A native of Athlone, who lives, works and studies in Galway, he is spending most of his time at the moment outside Maynooth in the company of the Irish national team and this was a chance to get home for a few days.
"It's been a while since I've been back in Galway - it's good to see the (Connacht) lads and to get a run out against them," Henshaw smiled. "There was a little bit of niggle involved in it as well so it was good. It's been different coming back here and training against them."
For his provincial coach Pat Lam, this is a time to stand back and admire how well the youngster has adapted to European rugby's biggest stage.
Henshaw is just two games into his Six Nations career and is Ireland's leading ball-carrier with 22 carries for 54 metres; he has beaten five defenders, more than any other Irish player. Defensively, he's Ireland's top tackler with 31.
"Doesn't he look comfortable? He is just again getting stronger and stronger and better and better," said Lam.
"It is world class. Defensively he doesn't care who he is tackling, doesn't care who is up there, he is a beast and is there to hurt people.
"In our defensive system, too, when you have a centre partnership of him and Bundee Aki, you have got two guys who want to destroy people and that mindset is certainly a real plus. You see the skill work.
"He and Jared Payne are a great combination working well off each other. He is just going to get better and better."
Henshaw explained that he and his new centre partner Payne have been spending time with each other away from the pitch to try and develop their understanding.
"We grab a couple of coffees and Jared is a big card player as well so he's been teaching me a few card games," he said, adding that the elder statesman has left his wallet intact. "We're only playing for matchsticks!
"We've been close off the pitch and doing some video analysis together as well, we're having a look at what he thinks and what I think and trying to give valuable input.
"I had never met him before camp and in the first week we just got together and that was it, we haven't looked back since.
"He's pretty chilled, his attitude on the pitch is really good - he's always talking to you and always in your ear, and that just makes my job easier as a No 12 because I haven't played there a lot before.
"But he's outside me and is really good defensively and in attack he's really good as well, so I think I really benefit from playing with him."
The steps up in class keep coming for a young man still learning his trade in the Test arena. Last Saturday, Mathieu Bastareaud provided a new type of challenge for Henshaw, who felt he and Johnny Sexton did well in tandem against the enormous Toulon centre.
"I found the physical threat of Bastareaud tough to deal with. But I thought myself and Johnny worked well together to hold him up a couple of times and get a couple of turnovers," he said.
"We trained really well during the week and we put into place what we did and it worked out.
"I was having a chat with Darce (Gordon D'Arcy) during the week, how to approach and tackle him.
"Joe (Schmidt) mentioned that it's a two or three-man job but I think just getting up early, getting in his face early and stopping his momentum was key.
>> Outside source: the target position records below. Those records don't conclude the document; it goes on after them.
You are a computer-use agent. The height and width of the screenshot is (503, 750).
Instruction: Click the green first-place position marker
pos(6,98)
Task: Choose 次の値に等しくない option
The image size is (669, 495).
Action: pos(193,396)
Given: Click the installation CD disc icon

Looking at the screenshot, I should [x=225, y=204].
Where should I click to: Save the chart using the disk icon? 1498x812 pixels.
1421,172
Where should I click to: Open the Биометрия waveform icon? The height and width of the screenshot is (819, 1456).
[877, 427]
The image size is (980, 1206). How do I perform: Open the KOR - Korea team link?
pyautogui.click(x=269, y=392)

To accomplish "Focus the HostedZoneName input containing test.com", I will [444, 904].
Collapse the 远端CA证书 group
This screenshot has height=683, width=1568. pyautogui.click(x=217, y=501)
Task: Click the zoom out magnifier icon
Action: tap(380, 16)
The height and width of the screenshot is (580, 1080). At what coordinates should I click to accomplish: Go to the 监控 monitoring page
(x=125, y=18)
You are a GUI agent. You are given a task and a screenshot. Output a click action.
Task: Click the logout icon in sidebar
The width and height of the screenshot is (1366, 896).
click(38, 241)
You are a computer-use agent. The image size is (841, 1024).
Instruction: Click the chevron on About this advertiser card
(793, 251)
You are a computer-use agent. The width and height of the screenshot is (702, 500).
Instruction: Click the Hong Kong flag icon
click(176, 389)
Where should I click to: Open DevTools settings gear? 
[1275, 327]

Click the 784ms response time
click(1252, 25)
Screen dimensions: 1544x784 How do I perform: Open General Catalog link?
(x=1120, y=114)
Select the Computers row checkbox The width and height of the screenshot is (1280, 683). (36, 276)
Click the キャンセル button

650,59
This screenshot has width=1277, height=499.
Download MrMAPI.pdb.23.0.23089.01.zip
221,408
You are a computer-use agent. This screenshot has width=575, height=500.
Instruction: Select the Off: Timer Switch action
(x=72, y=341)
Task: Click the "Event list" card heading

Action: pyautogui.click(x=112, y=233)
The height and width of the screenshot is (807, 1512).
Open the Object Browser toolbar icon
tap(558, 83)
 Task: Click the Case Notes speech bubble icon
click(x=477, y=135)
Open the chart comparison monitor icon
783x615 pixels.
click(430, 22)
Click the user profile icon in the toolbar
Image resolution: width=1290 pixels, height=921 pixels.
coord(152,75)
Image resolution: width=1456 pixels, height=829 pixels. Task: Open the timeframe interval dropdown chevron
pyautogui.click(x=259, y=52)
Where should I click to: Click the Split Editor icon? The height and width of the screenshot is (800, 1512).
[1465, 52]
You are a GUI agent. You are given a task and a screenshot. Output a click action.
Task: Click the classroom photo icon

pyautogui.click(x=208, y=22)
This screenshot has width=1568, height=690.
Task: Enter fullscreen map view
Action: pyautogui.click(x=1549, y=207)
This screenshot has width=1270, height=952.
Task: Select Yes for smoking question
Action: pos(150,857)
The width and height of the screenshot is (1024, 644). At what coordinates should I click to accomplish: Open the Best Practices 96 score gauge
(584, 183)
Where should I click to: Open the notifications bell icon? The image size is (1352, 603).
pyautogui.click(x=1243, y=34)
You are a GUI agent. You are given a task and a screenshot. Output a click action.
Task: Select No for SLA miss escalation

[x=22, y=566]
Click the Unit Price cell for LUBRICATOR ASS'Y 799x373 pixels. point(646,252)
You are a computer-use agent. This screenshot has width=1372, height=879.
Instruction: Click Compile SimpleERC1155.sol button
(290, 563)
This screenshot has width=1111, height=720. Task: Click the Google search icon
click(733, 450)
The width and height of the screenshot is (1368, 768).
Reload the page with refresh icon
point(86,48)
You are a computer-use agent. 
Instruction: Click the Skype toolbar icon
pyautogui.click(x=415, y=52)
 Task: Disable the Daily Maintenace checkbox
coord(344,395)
"Johnny got a very good shot at him on his first carry and we held him up and that really decided it. From there on, we didn't let him get too much ball or build up too much momentum."
Henshaw's rising status means he will be one of the most coveted players in the game, with the other provinces circling ahead of his current contract's expiry in 2016, and Lam conceded that a player of his calibre will always be in demand.
"He is no different from every other rugby player in the sense of contracts - you have options."